Problems to work on
(a) Please answer these questions from the Joyce biography below:
(i) In which Dublin suburb was Joyce born?
(ii) What did he study at University College Dublin?
(iii) In which city and year did he die?
(b) Decide whether each statement agrees with the Joyce biography, and support each yes or no with its deciding words:
(i) Joyce finished "Dubliners" in Paris.
(ii) Joyce began work on "Ulysses" in Zurich.
(iii) "Dubliners" is a collection of 15 short stories.
(c) Return the stretch of the Joyce biography from "Literature 5 als" through "become a writer.", copied word for word.

Provided text
Literature 5 als / 2
LIFE
James Aloysius Joyce was born on 2 February 1882 to John Stanislaus Joyce and Mary Jane Murray in the Dublin suburb of Rathgar.
When he was child, his family lost most of their prestige and wealth. His father was a supporter of the movement for independent Ireland, but when the leader of this movement died, Joyce’s father retired from politics and social life. This event was for Joyce the sign of the failure of his country unable to get free from the domination of Britain. At first, Joyce wanted to become a priest, so he attend two Jesuits schools, then he went to study modern languages at University College Dublin where he changed his mind and decided to become a writer.
However, his first work were refused publication by the university authorities so Joyce, deluded and frustrated for personal reasons and for the social, political situation of his country, left Ireland to live abroad for all his life. First he went to Paris, then to Pola and Trieste. He was accompanied by the woman of his life that he married later after having two children. In Trieste, he finished “Dubliners”, a collection of 15 short stories about the life of people in Dublin. At the outbreak of the war I, Joyce left Trieste for Zurich, where he started working on his masterpiece “Ulysses”. He had a poor health and had an eye operation against blindness. He died in Zurich in 1941.
“DUBLINERS”

Supplied material
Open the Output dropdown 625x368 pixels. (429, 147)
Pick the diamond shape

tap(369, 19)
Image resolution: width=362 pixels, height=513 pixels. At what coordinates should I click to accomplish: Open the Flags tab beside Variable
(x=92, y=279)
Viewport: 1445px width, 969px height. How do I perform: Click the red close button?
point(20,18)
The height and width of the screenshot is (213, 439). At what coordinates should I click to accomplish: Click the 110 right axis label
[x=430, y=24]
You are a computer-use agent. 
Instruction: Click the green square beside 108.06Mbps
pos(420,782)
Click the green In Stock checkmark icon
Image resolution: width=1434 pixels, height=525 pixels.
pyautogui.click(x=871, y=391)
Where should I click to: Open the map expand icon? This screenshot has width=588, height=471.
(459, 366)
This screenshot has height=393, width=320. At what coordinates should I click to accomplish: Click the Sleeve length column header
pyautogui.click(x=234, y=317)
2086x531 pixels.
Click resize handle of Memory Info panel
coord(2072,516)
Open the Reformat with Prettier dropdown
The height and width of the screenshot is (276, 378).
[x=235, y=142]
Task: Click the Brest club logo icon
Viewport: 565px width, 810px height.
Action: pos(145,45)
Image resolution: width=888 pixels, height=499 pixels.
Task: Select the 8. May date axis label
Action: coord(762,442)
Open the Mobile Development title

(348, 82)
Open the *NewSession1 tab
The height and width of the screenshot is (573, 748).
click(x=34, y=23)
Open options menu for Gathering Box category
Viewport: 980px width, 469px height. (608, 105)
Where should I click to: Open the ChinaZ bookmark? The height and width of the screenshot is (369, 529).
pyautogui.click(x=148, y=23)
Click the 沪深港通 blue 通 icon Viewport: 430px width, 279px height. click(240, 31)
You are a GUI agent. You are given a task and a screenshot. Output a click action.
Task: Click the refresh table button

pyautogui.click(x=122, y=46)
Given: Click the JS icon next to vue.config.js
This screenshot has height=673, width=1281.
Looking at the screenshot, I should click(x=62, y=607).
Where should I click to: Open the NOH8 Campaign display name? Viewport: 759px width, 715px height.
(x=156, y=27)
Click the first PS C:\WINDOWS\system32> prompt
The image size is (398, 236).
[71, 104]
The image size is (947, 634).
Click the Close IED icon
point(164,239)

Exercise responses
(a)
(i) Rathgar
(ii) Modern languages
(iii) Zurich, 1941

(b)
(i) No: "In Trieste, he finished “Dubliners”"
(ii) Yes: "Zurich, where he started working on his masterpiece “Ulysses”"
(iii) Yes: "a collection of 15 short stories about the life of people in Dublin"

(c)
Literature 5 als / 2
LIFE
James Aloysius Joyce was born on 2 February 1882 to John Stanislaus Joyce and Mary Jane Murray in the Dublin suburb of Rathgar.
When he was child, his family lost most of their prestige and wealth. His father was a supporter of the movement for independent Ireland, but when the leader of this movement died, Joyce’s father retired from politics and social life. This event was for Joyce the sign of the failure of his country unable to get free from the domination of Britain. At first, Joyce wanted to become a priest, so he attend two Jesuits schools, then he went to study modern languages at University College Dublin where he changed his mind and decided to become a writer.